Introduction
A planetary magnetic field $\vec{B}$ can be described outside of the planet using Gauss coefficients $g_n^m$ and $h_n^m$ and a spherical harmonic expansion:
$$\vec{B} \;=\; -\vec{\nabla} V(r,\theta,\phi)$$
and
$$V(r,\theta,\phi) \;=\; \sum_{n=1} \sum_{m=0}^l R_p \left(\frac{R_p}{r}\right)^{n+1} \big[g_n^m \cos(m\phi) + h_n^m \sin(m\phi) \big] P_n^m(\cos\theta) \text{,}$$
where $R_p$ is the planetary radius and $P_n^m(\cos\theta)$ are the associated Legendre polynomials.
If we assume the magnetic field is axially symmetric, then only the $m=0$ terms remain:
$$\begin{align} V(r,\theta,\phi) \;=&\; \sum_{n=1} R_p \left(\frac{R_p}{r}\right)^{n+1} g_n^0 P_n^0(\cos\theta) \\ =&\; \sum_{n=1} R_p \left(\frac{R_p}{r}\right)^{n+1} g_n^0 P_n(\cos\theta) \text{,}\end{align} $$
where $P_n^0(\cos\theta) = P_n(\cos\theta)$ are the Legendre polynomials.
My Question
Suppose I have the axisymmetric Gauss coefficients (say, $g_n^0$ for $1 \le n \le N$) for a given planet in a coordinate system centered on the planet.
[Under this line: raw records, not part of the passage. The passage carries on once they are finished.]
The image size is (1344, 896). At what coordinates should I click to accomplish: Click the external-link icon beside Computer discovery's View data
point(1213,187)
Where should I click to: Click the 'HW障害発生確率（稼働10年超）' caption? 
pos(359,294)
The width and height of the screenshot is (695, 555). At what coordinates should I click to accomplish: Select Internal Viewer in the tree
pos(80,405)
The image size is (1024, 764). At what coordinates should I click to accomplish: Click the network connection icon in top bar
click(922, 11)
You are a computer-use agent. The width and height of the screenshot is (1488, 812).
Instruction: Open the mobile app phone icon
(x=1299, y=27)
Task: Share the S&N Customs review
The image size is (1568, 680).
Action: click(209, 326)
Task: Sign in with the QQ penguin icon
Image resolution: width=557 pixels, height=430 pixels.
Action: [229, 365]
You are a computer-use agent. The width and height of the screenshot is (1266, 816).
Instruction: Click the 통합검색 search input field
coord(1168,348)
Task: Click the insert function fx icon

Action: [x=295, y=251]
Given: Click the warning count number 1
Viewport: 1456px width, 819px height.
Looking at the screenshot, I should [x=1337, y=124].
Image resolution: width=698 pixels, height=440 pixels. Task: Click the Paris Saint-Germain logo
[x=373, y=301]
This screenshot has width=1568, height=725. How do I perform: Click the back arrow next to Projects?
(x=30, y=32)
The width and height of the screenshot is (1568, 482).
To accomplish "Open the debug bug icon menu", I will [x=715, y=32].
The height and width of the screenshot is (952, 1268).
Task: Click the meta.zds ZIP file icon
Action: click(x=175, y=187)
Let's suppose the magnetic equator is located northward from the planet's equatorial plane by a distance $\Delta z$, which implies the magnetic field is not symmetric about the planet's equator.
I want to treat the magnetic field as a dipole, probably in a coordinate system shifted northward along the polar axis by $\Delta z$. How could I calculate from those coefficients the "best-fit" dipole field in the shifted coordinate system?